I am using LM algorithm for my problem, where I have around 120 equations and need to determine the values of parameters a,b,c (depending on the experiment I have three to eight variables). The equations are non linear with a,b,c in the powers of 1 to cubic. The below code works well when the initial values are approximately in the range of the exact values. Now I am facing a strange problem that when the initial values are very close or equal to the exact values then the algorithm gives outputs that are way off from the exact values and incorrect. Any ideas why is this the case and any hints where I can start to fix this?

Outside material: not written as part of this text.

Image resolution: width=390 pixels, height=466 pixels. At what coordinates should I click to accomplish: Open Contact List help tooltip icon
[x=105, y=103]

DEFINE_string(minimizer, "trust_region",
   "Minimizer type to use, choices are: line_search & trust_region");
Solver::Options options_smart;
   options_smart.trust_region_strategy_type = ceres::LEVENBERG_MARQUARDT;
   options_smart.max_num_iterations = 500;
   options_smart.linear_solver_type = ceres::DENSE_QR;
   options_smart.minimizer_progress_to_stdout = true;

   Problem problem;
   double a, b, c;
    for (int i = 0; i < logf.size(); ++i) {
         eqn_abc_t *eqn_abc_1 = new eqn_abc_t(logf[i], Zr[i]);
         problem.AddResidualBlock(new AutoDiffCostFunction<eqn_abc_t, 1, 1, 1, 1>(eqn_abc_1), NULL, &a, &b, &c);
         eqn_C2_abc_t *eqn_C2_abc_1 = new eqn_C2_abc_t(logf[i],ZC2[i]);        
         problem.AddResidualBlock(new AutoDiffCostFunction<eqn_C2_abc_t, 1, 1, 1, 1>(eqn_C2_abc_1), NULL, &a, &b, &c);
      }

      Solver::Summary summary;
      Solve(options_smart, &problem, &summary);

Thank you.

Regards,
AGupta

[Chris Sweeney]

It would help if you could provide the two cost functions as well.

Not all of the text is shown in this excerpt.